Na impugnação pauliana, face ao objetivo tantas vezes enganatório da mesma, ou pelo menos o conhecimento que o ato causa prejuízo ao credor, a prova direta será praticamente impossível, dada a intenção de camuflagem ali pretendido.

Sobre tais factos que vão revelando o ocorrido, escreve-se no Acórdão do Supremo Tribunal de Justiça de 12-09-2007 no processo 07P4588: “Indícios são as circunstâncias conhecidas e provadas a partir das quais, mediante um raciocínio lógico, pelo método indutivo, se obtém a conclusão, firme, segura e sólida de outro facto; a indução parte do particular para o geral e, apesar de ser prova indireta, tem a mesma força que a testemunhal, a documental ou outra.” E conclui, para área do direito penal, onde a prova se pode considerar ainda mais exigente “IV - A prova indiciária é suficiente para determinar a participação no facto punível se da sentença constarem os factos-base (requisito de ordem formal) e se os indícios estiverem completamente demonstrados por prova direta (requisito de ordem material), os quais devem ser de natureza inequivocamente acusatória, plurais, contemporâneos do facto a provar e, sendo vários, estar interrelacionados de modo a que reforcem o juízo de inferência - O juízo de inferência deve ser razoável, não arbitrário, absurdo ou infundado, e respeitar a lógica da experiência e da vida; dos factos-base há-de derivar o elemento que se pretende provar, existindo entre ambos um nexo preciso, direto, segundo as regras da experiência.”

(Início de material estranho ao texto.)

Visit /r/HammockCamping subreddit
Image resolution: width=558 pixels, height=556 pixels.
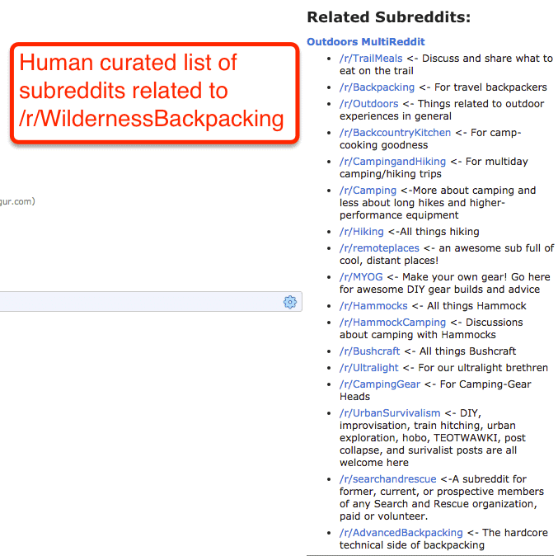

No presente caso as circunstâncias, serão, caso se conclua pela existência do crédito, em abstrato, propícias à impugnação pauliana: o 1º Réu, casado com a 1.ª Ré no regime de comunhão de adquiridos, será devedor de avultadas quantias ao Autor, a 2.ª Ré é filha dos Réus, tendo todos os Réus interesse na manutenção do património junto da esfera jurídica dos primeiros, nomeadamente a 1.ª Ré, por ter sido a titular do imóvel e casada com o devedor e a 2.ª Ré, quer pela sua futura condição de herdeira, quer pela especial relação de confiança que a todos une, atentos os laços familiares e de parentesco.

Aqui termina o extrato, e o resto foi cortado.